_PAGE TEXT_.
::::

The first time I met Artie Donovan, I got all of it — a big serving of his affable nature, his way of taking genuine interest in a complete stranger, a dose of his amazing memory and his way of connecting life experiences with the food and drink that accompanied them.
This was 25 years ago. I was supposed to interview Hall of Famer Donovan, but he started off with questions for me instead. He recognized my New England accent. "Where are you from?" he asked.
When I told him my native state was Massachusetts, he wanted to know what town. When I said it was a dot on the map he probably never heard of, he insisted on hearing the name. When I said, "East Bridgewater," Donovan laughed, "Ha! No kidding! Don Colo was from there."
Don Colo was supposedly the biggest lad to ever come out of East Bridgewater High School, way before my time there. He played college football at Brown. He eventually became a Pro Bowl defensive tackle, one of the few NFL players to come out of the Ivy League.
"Oh sure," Donovan said, "we played together."

::::

_INFORMATION SHOWN_.
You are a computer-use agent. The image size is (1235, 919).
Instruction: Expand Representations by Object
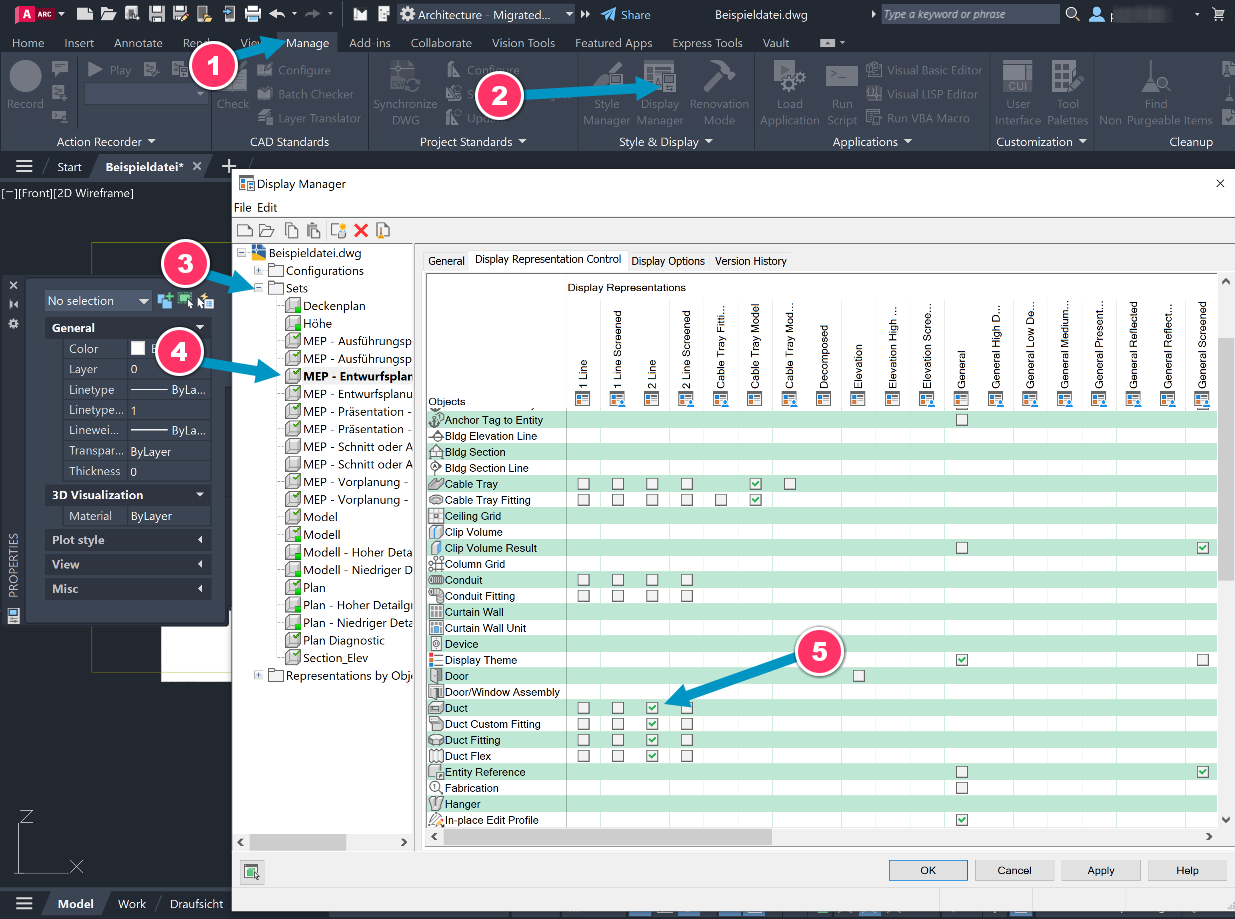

::::

_PROBLEM TO SOLVE_.
Return the part of the Artie Donovan text between "This was 25" and "the Ivy League.", inclusive, copied word for word. The material has no connection to the text about Artie Donovan.

_RESULT BELOW_.
This was 25 years ago. I was supposed to interview Hall of Famer Donovan, but he started off with questions for me instead. He recognized my New England accent. "Where are you from?" he asked.
When I told him my native state was Massachusetts, he wanted to know what town. When I said it was a dot on the map he probably never heard of, he insisted on hearing the name. When I said, "East Bridgewater," Donovan laughed, "Ha! No kidding! Don Colo was from there."
Don Colo was supposedly the biggest lad to ever come out of East Bridgewater High School, way before my time there. He played college football at Brown. He eventually became a Pro Bowl defensive tackle, one of the few NFL players to come out of the Ivy League.